Compito 1
Come vengono descritti gli occhi di Caterina nel brano sulla madre di Leonardo?
Compito 2
Estenda il brano sulla madre di Leonardo, riprendendo subito dopo la sua ultima frase.

Testo fornito
═══
La mamma di Leonardo era una vera «schlava»

Caterina. Sei lì in piedi, e mi guardi. Non parli, perché sai che non capirei nulla di quella tua lingua antica come il mondo, la lingua di un popolo perduto che forse anche tu hai dimenticato. Preferisci restare così, in silenzio. Quello che hai da dire, sai comunicarlo benissimo senza parole. Con quegli occhi azzurri e profondi come il cielo delle tue montagne.
═══
Elenco dati
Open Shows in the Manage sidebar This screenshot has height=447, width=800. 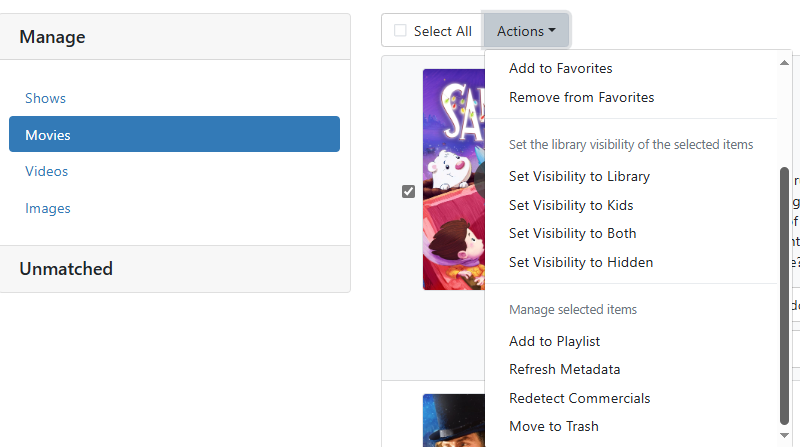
═══
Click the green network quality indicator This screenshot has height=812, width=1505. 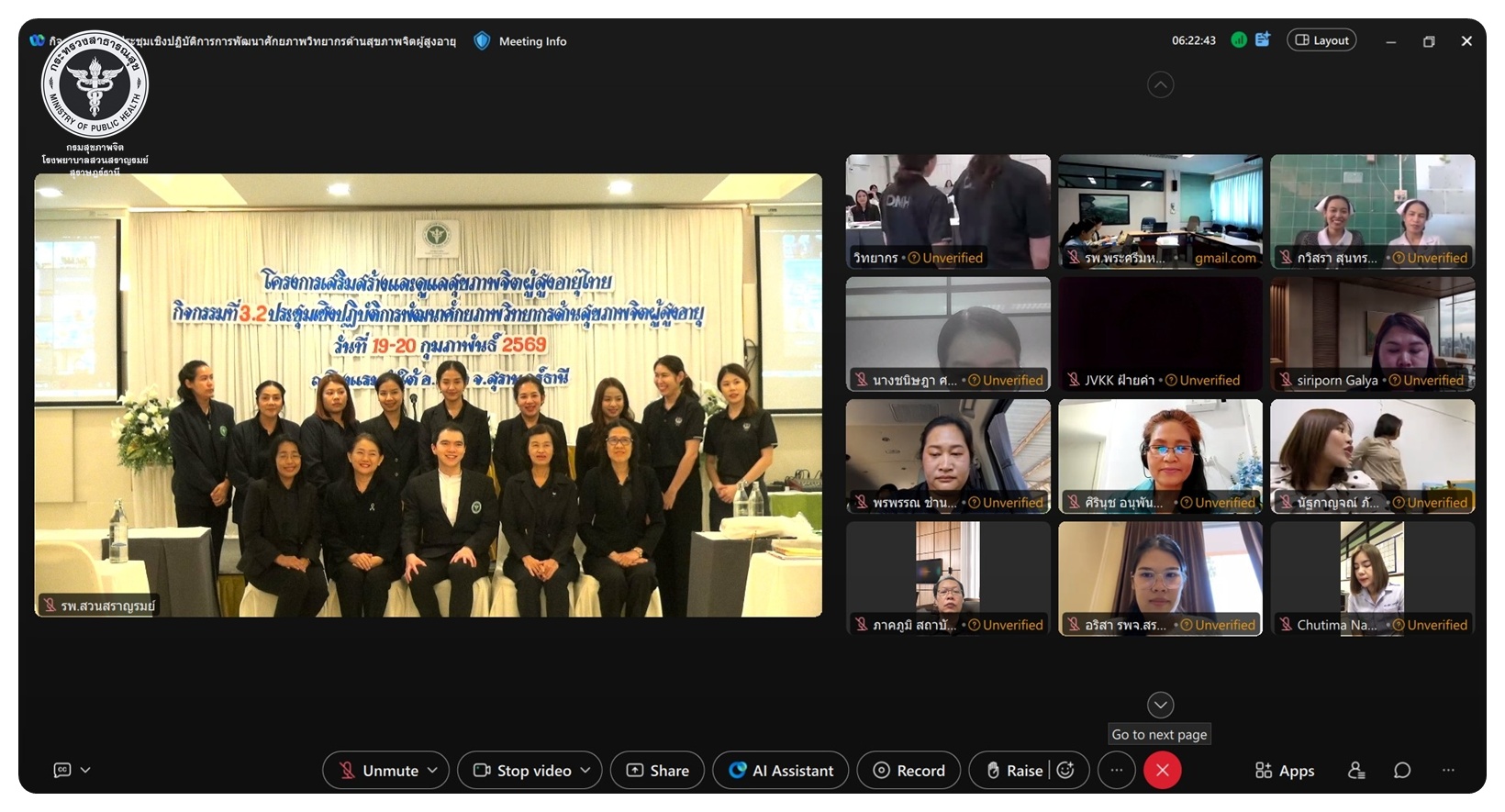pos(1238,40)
═══
Risposta 1
Azzurri e profondi come il cielo delle sue montagne.

Risposta 2
Ricordo la prima volta che ti ho vista. Non ti cercavo. Sei arrivata tu, quasi per caso. Ero sepolto in un archivio, la testa dentro le carte di un notaio fiorentino vissuto qualche secolo fa. Un tipo meticoloso, preciso, noioso: era il suo mestiere. Scrittura ordinata, sempre uguale. Ma quel giorno la penna correva per conto suo, dal calamaio alla carta, e ogni tanto la mano tornava indietro, cancellava, correggeva. Un giorno agitato, per lui, quel 2 novembre 1452, pochi giorni prima della festa di san Leonardo, il santo che libera i carcerati e gli schiavi. Il notaio sta rogando infatti la liberazione di una schiava, a istanza della gentildonna sua padrona: «Caterina filia Jacobi, schlava seu serva de partibus Circassie»; Caterina figlia di Jacob, originaria della Circassia. Eri tu, Caterina, presente per dare la tua muta accettazione, e poi te ne sei andata, caricando su un carretto le povere cose che la padrona ti ha donato insieme alla libertà: una lettiera, una cassa con due serrature, una còltrice, un paio di lenzuola e una coperta. Nient’altro possedevi, perché, fino a un’ora prima, eri anche tu un oggetto posseduto da qualcun altro.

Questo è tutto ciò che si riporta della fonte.